### WORK TO COMPLETE
Copy out nothing but the lines from the one holding "Accueil (470, 108)" through the end of the entries below, exactly as written and without the pictures.
[DATA SECTION — start]
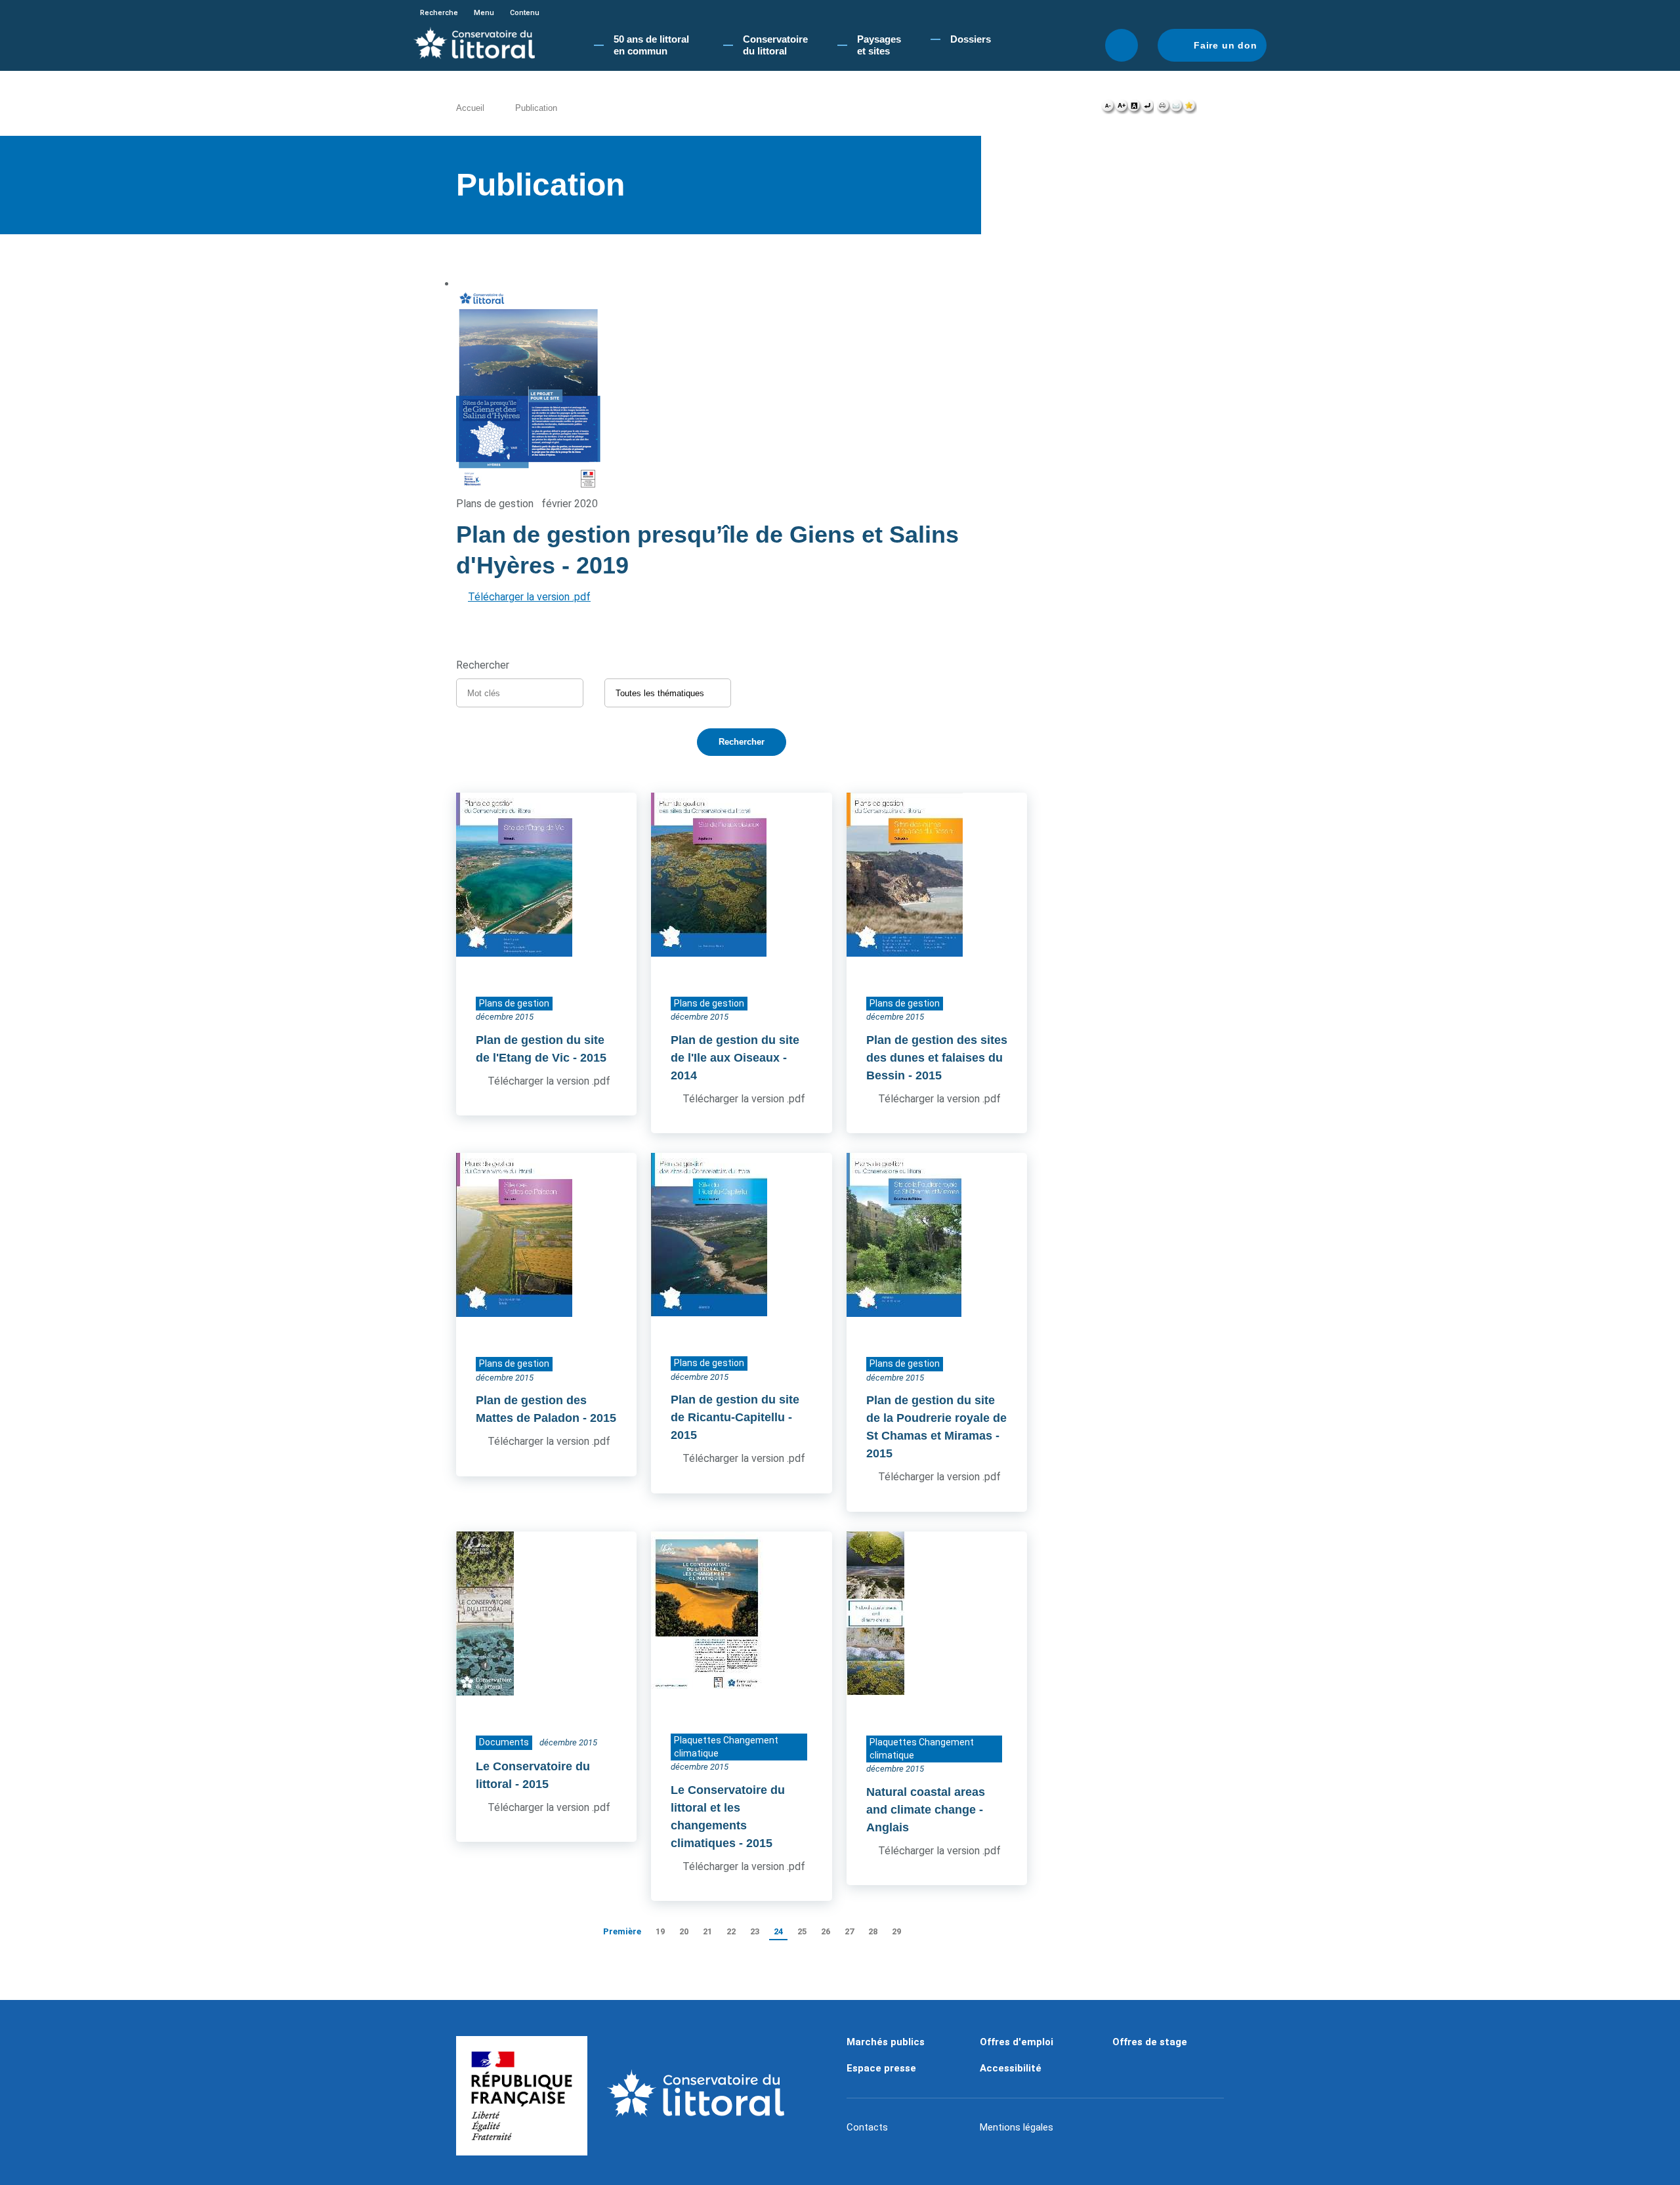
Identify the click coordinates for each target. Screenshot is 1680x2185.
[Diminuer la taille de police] (1108, 109)
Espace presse (881, 2068)
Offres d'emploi (1016, 2042)
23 (754, 1931)
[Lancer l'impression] (1163, 109)
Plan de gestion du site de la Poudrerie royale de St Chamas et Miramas (936, 1418)
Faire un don (1225, 45)
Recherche (439, 13)
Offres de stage (1149, 2042)
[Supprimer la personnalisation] (1147, 109)
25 (802, 1931)
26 (825, 1931)
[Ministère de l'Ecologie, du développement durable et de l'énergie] (521, 2095)
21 (707, 1931)
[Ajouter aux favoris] (1190, 109)
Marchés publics (886, 2042)
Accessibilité (1010, 2068)
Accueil (470, 108)
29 (896, 1931)
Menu (484, 13)
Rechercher (1121, 45)
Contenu (524, 13)
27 (849, 1931)
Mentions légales (1016, 2127)
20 (683, 1931)
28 (872, 1931)
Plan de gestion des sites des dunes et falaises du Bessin (936, 1057)
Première (622, 1931)
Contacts (867, 2127)
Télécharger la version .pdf (529, 597)
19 (660, 1931)
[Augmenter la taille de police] (1121, 109)
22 (731, 1931)
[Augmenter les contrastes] (1134, 109)
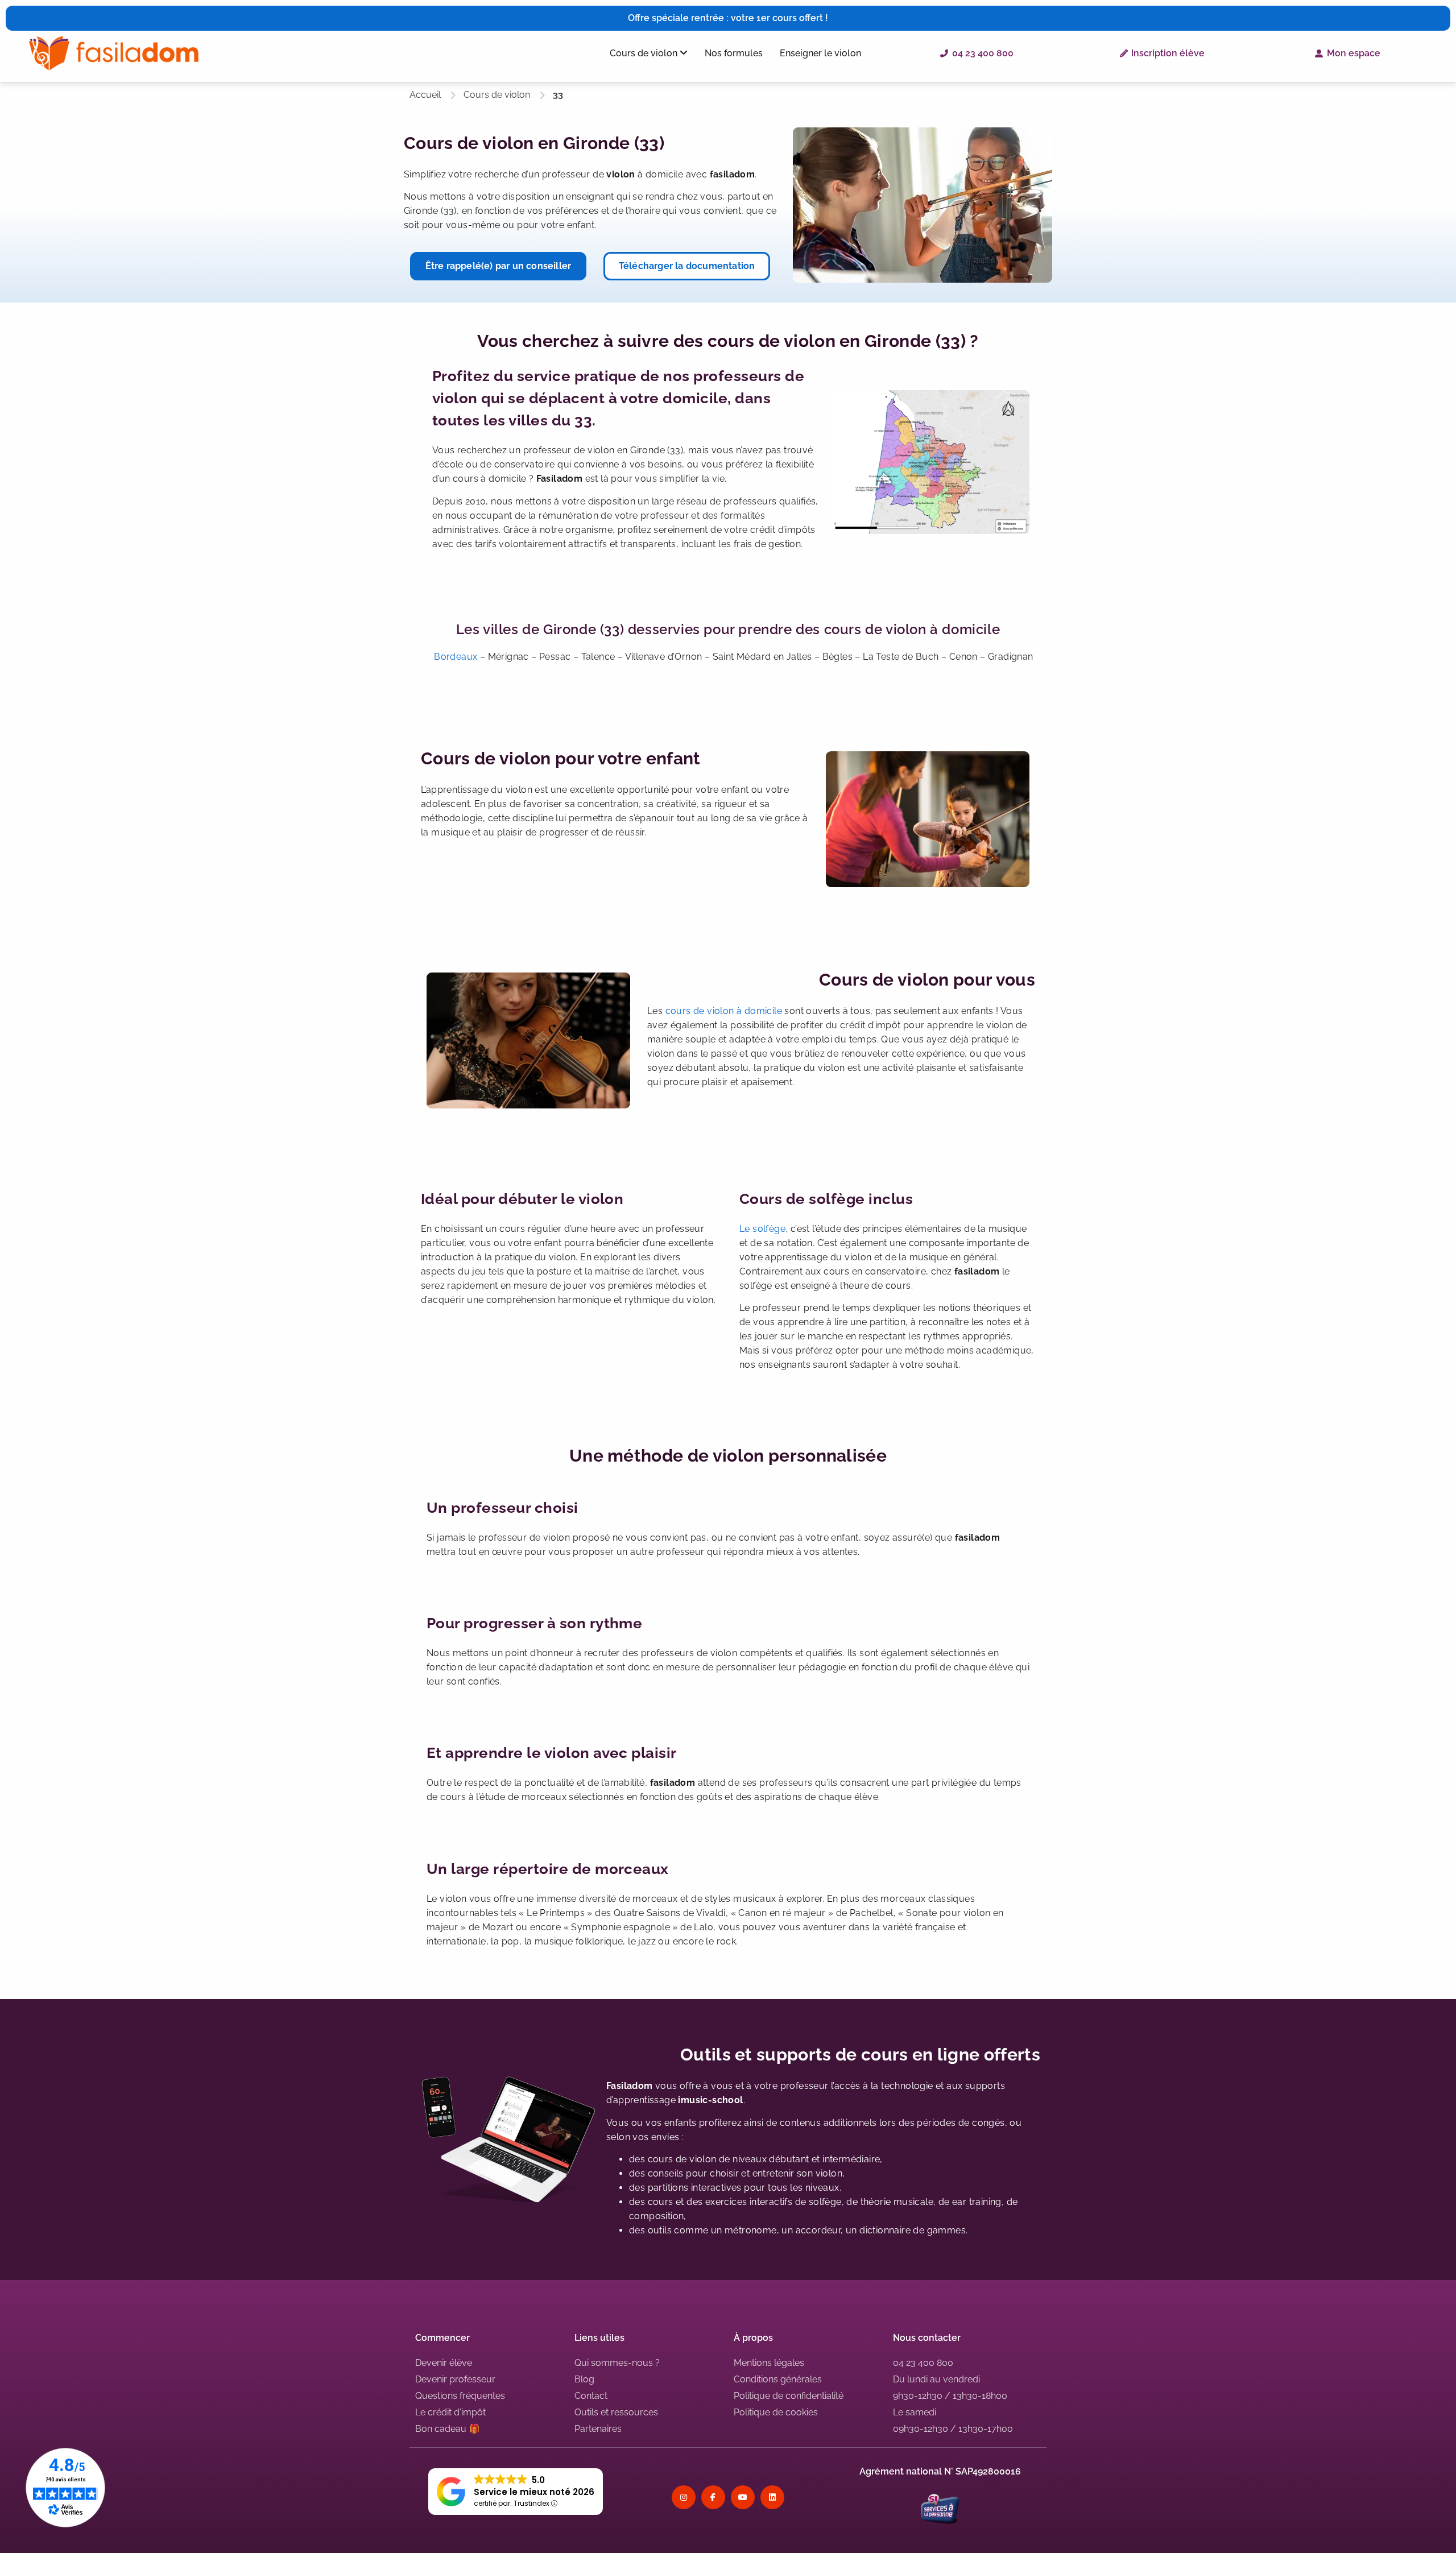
[DATA SECTION — finish]
### TASK OUTPUT
Accueil (470, 108)
29 (896, 1931)
Menu (484, 13)
Rechercher (1121, 45)
Contenu (524, 13)
27 (849, 1931)
Mentions légales (1016, 2127)
20 (683, 1931)
28 (872, 1931)
Plan de gestion des sites des dunes et falaises du Bessin (936, 1057)
Première (622, 1931)
Contacts (867, 2127)
Télécharger la version .pdf (529, 597)
19 (660, 1931)
[Augmenter la taille de police] (1121, 109)
22 (731, 1931)
[Augmenter les contrastes] (1134, 109)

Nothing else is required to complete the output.